The batch size during the training process was 8 pairs of DWI/ADC series. During training, the batches were balanced such that every batch contained 2 positive studies with segmentation masks, 2 positive studies without segmentation masks and 4 negative studies. This balancing was found to stabilize training. The Adam optimizer was used with an initial learning rate of 1 × 10–441. Training was run for 200 epochs with the learning rate reduced by a factor of 10 after 100 epochs and by another factor of 10 after a further 50 epochs.

In order to normalize the pixel intensities for each series, the 3rd and 97th percentiles of the intensity distribution were calculated (denoted I3 and I97 respectively). The intensities were then mapped according to the following equations:

$${I}_{min}={I}_{3}$$
$${I}_{max}= {I}_{97}+ \alpha ({I}_{97}-{I}_{3})$$
$${I}_{out}=\left\{\begin{array}{ll}{I}_{min},& {\mathrm{if}} {I}_{in}<{I}_{min}\\ {I}_{max},& {\mathrm{if}} {I}_{in}>{I}_{max}\\ \frac{{I}_{in}-{I}_{min}}{{I}_{max}-{I}_{min}},& {\mathrm{otherwise}}\end{array}\right.$$

The equations used α as a constant value that was set, following initial experimentation, to α = 0 for ADC series and α = 1 for DWI series in order to ensure that areas of restricted diffusion with high pixel intensities were not saturated.

During training, augmentation was applied to the images in the form of random small rotations up to 10° in either direction within the x–y plane, random small translations of up to 10% of the image dimensions in the x and y directions, and scaling by a random factor between 0.9 and 1.1 in the x and y directions. Additionally, a random offset of up to 0.2(I97 – I3) in either direction was applied to the Imin and Imax values used to scale the intensities.

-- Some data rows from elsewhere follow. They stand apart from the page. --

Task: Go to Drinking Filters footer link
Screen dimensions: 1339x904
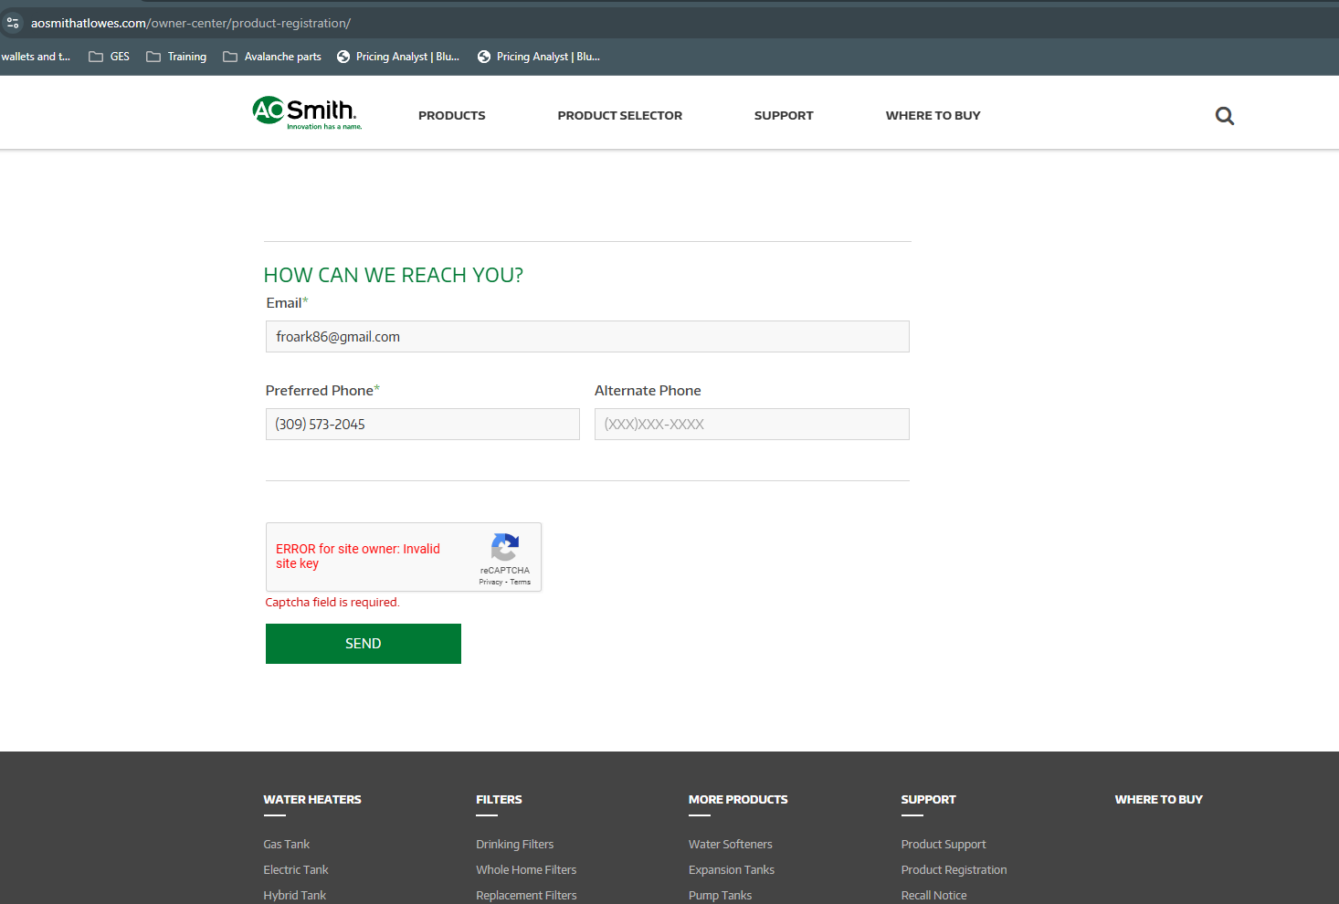Action: pyautogui.click(x=514, y=845)
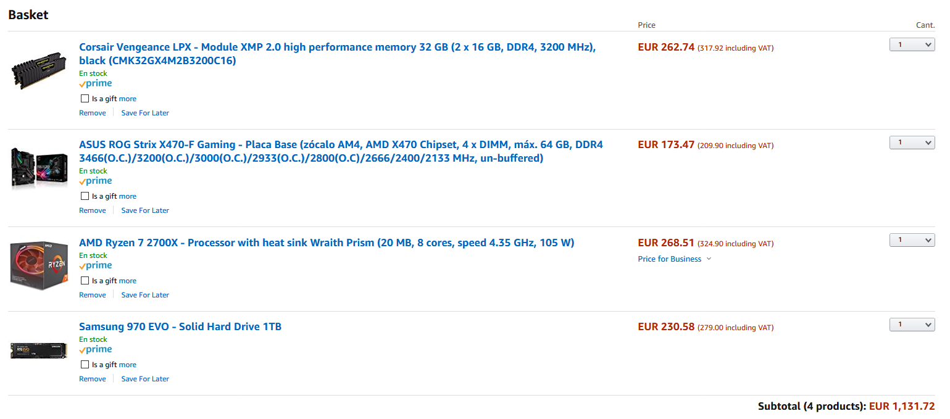Open quantity dropdown for Samsung 970 EVO
This screenshot has width=950, height=419.
(912, 325)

Rather than train a 3D segmentation network from random initialization, a pre-training step on a 2D segmentation network was employed. The 2D network used the same network architecture except for having 2D convolution kernels instead of 3D kernels. Batches consisted of all axial slices from 16 pairs of DWI/ADC series and the optimizer used an initial learning rate of 1 × 10–3. The dataset for this pre-training consisted of all positive segmented studies and all negative studies but omitted positive non-segmented studies because labels at the level of a single slice were not available for them. A single training epoch consisted of all positive segmented studies and an equal number of negative studies randomly selected from the full set of negative studies at the start of the epoch. The training procedure was otherwise identical to the 3D network. After the pre-training step, the 2D convolution kernels provided the initialization values for the weights of the central axial plane in the 3D convolution kernels; the initialization values for the weights of the other planes were set to 0. The batch normalization parameters and convolution bias terms were also initialized from the 2D network.

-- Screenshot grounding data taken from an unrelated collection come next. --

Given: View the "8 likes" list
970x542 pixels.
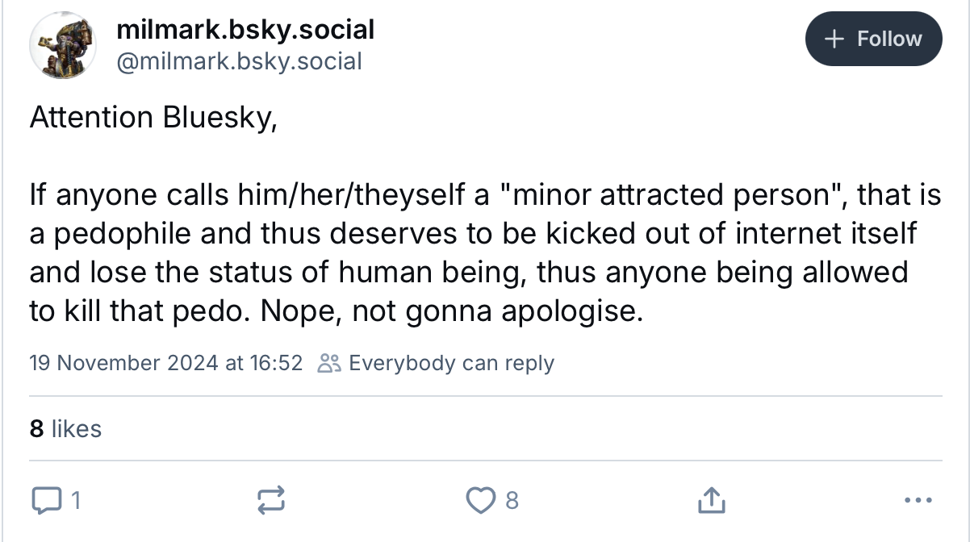Looking at the screenshot, I should coord(65,428).
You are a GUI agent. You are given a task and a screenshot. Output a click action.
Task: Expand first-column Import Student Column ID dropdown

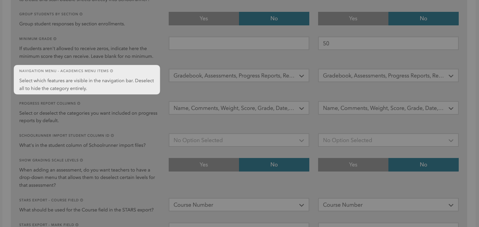coord(239,140)
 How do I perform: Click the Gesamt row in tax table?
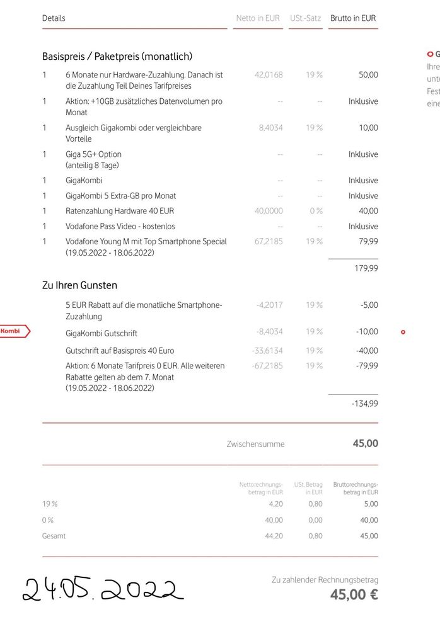click(210, 536)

The network and training process were implemented using the Keras deep learning framework with the Tensorflow backend. Training was performed with 4 Nvidia V100 Graphics Processing Units (GPUs). The architecture was finalized after evaluation of different architectures and training parameters on the validation set.

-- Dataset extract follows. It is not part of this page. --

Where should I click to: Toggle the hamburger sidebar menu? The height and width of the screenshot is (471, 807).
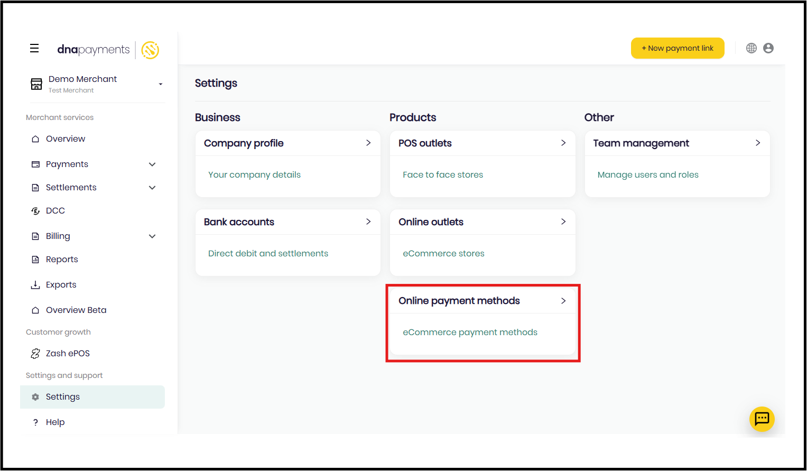[34, 49]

Evaluation of the algorithm

Evaluation of the model classification output was performed by examining the AUROC, and sensitivity and specificity using specified operating points. The 95% confidence interval (95% CI) was calculated using a bootstrapping method with 10,000 iterations. Evaluation of the model segmentation output was performed on true positive studies (i.e. positive for radiologist and model outputs) by examining the Dice coefficient for overlap of segmentation output, and the Pearson correlation coefficient and Bland Altman analysis for volume output. Comparison of infarct volume and clinical variables between true positive and false negative studies was performed by plotting the relevant variable against the classification probability for the study (≥ 0.5 for true positives and < 0.5 for false negatives), then calculating the Spearman rank correlation coefficient; data from the training and non-training hospitals were grouped together for this analysis.